Adolf Loewy

Adolf Loewy ( born June 29, 1862 in Berlin, † December 26, 1937 in Davos ) was a German physiologist.

Life

Adolf Loewy was born the son of a Jewish merchant, Leopold Loewy and his wife Rosalie, born in Waldenburg. He studied in Berlin and Vienna medicine and graduated in 1885 in Berlin as a doctor of medicine. In 1886 he held his physiological studies in Vienna. He then worked at Nathan Zuntz at the Agricultural College in Berlin. In 1895 he became a Privatdozent for physiologist at the Friedrich Wilhelm University in Berlin after his habilitation. In the same year his habilitation thesis was honored by the Smithsonian Institution with a price. In 1900 he was appointed professor. In addition, he practiced as a doctor.

Loewy employed at this time extensively with height- physiological studies, for which he also performed simulations in the pneumatic cabinet of the Jewish Hospital. As early as 1898 he refuted Angelo Mosso view that altitude sickness will triggered by a lack of carbon dioxide in the blood ( acapnia ).
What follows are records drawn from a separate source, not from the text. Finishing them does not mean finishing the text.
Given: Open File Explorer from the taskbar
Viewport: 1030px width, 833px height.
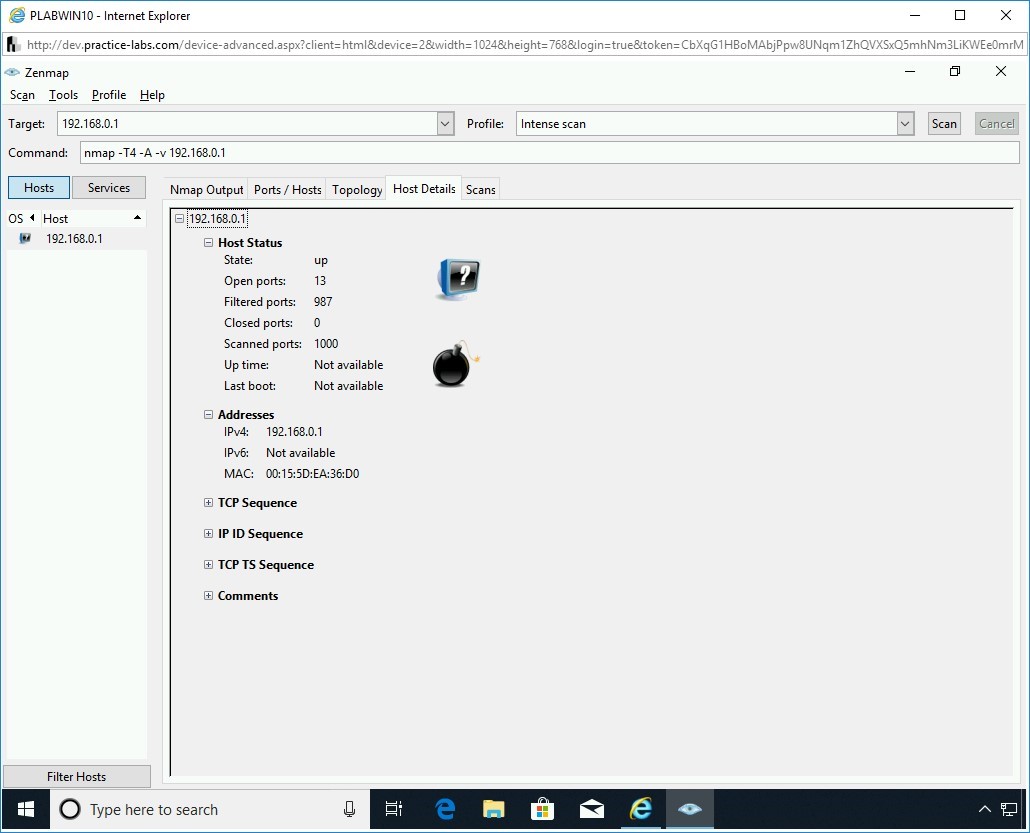Looking at the screenshot, I should (x=494, y=809).
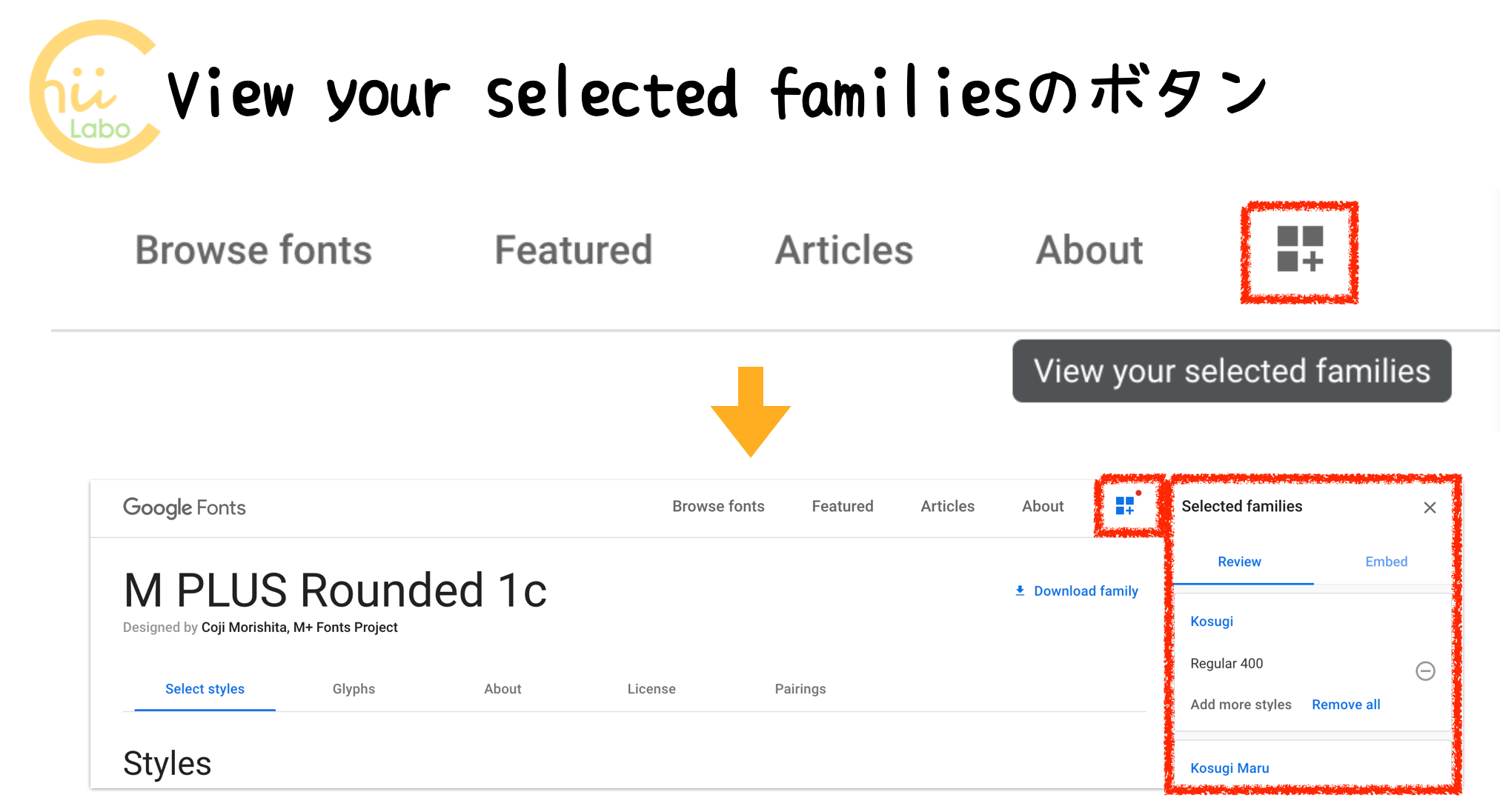The height and width of the screenshot is (812, 1500).
Task: Close the Selected families panel with the X
Action: (x=1430, y=508)
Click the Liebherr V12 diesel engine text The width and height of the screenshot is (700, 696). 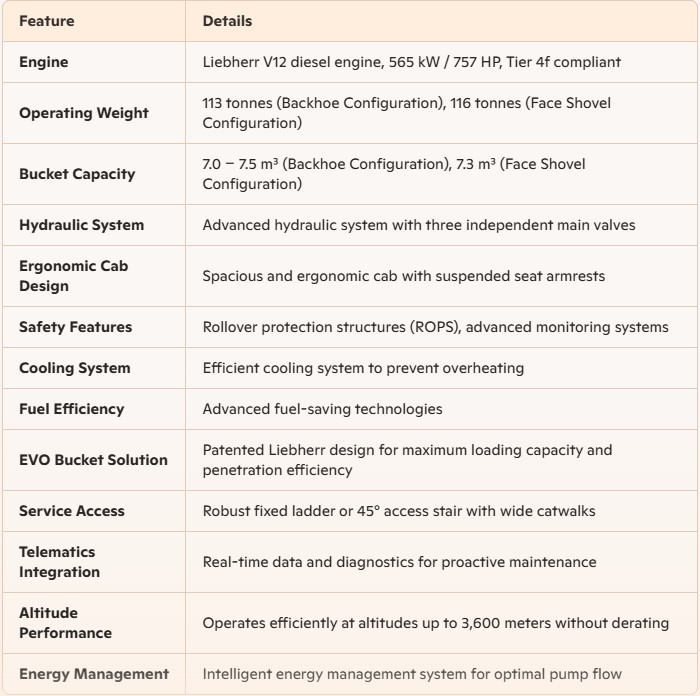point(411,62)
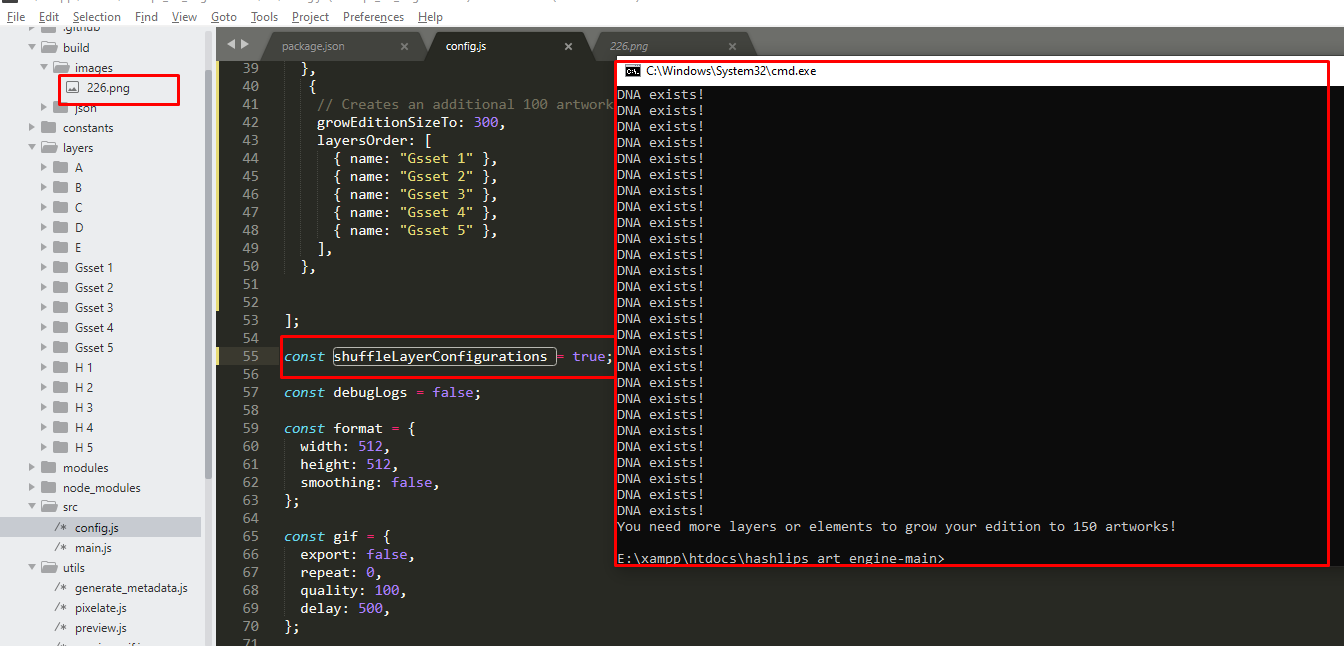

For him, it was clear that only one induced by the rarefied air oxygen deficiency would be the cause in question. In 1901 he ran together with Nathan Zuntz meticulous six-week field study in international research station Capanna Regina Margherita on the Signalkuppe ( 4,554 m) in the Monte Rosa massif.

As 1922 on the initiative of the medical profession in Davos, the Swiss Institute of High Altitude Physiology and tuberculosis research was founded, it was Loewy to the post of Director. Under his leadership, the Institute has developed into an international center of height physiological and climatological research. Numerous guest scientists worked temporarily at Loewy Institute.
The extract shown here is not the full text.